Halted began by gathering surplus parts from Lockheed Martin and then selling the products to engineers, and it maintains that tradition today, obtaining the castoffs from local companies. But there’s less stuff to choose from now that companies can offer their inventory directly over the Internet.
Quite often, Mr. Ellingson will resort to turning up at someone’s house or store for a fresh batch of equipment.
“I call it the dead man’s tool chest,” Mr. Ellingson said. “It was a guy that ran a repair shop and died, and people are cleaning out his shop.”
A professed packrat, Mr. Ellingson keeps some of the most prized possessions to himself. On the weekends, these items go on display as shoppers discuss a cold war-era counterspy transmitter detector or an antique phonograph. Mr. Ellingson, however, has been willing to part with apparent weapons of unknown origin.
“I had something I got out of Lockheed awhile back that looked like a big torpedo,” Mr. Ellingson said. “It was in a great big wooden shipping box, but it had a camera on the front end. I never did quite figure out what it was for.”

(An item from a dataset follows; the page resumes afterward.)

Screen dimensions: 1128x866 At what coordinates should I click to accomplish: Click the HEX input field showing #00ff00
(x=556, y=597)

Naturally, one Halted shopper bought the mystery item so he could take it apart.
Brian Yee, a ham radio operator, has frequented Halted over the years, buying parts for all manner of projects. One of his latest purchases is a satellite feed that allows him to operate on both 4 GHz and 10 GHz frequencies from one dish. This beauty cost Mr. Yee $25.
“That’s a deal,” Mr. Yee said. “You know hobbyists, we have to scrounge.”

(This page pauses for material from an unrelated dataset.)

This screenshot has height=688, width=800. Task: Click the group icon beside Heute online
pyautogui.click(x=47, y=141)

Unlike the average retailer, Halted will negotiate prices from time to time, another personal touch.
“We’ll be the first to admit that we don’t know the absolute current market price for everything,” Mr. Ellingson said. “We’ll haggle or work a deal.”

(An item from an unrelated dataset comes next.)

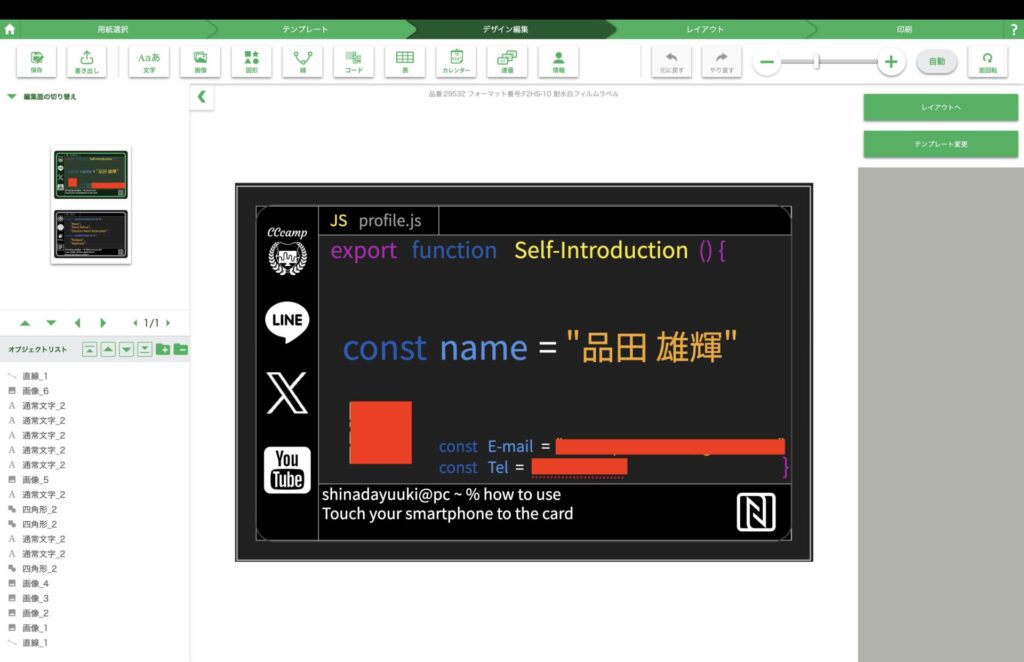Open the カレンダー calendar tool
This screenshot has width=1024, height=662.
point(456,62)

Given its expertise with electronics equipment, Halted could expand to offer new products and the latest and greatest parts, just like flashier retailers. But that’s not exactly the company’s style.
“That’s not really been our game,” Mr. Ellingson said. “You have to stay on top of that stuff to be able to keep from buying into it and then ending up with dead inventory. We buy the dead inventory that’s still salable from other people. We try not to stay on the latest and greatest curve.”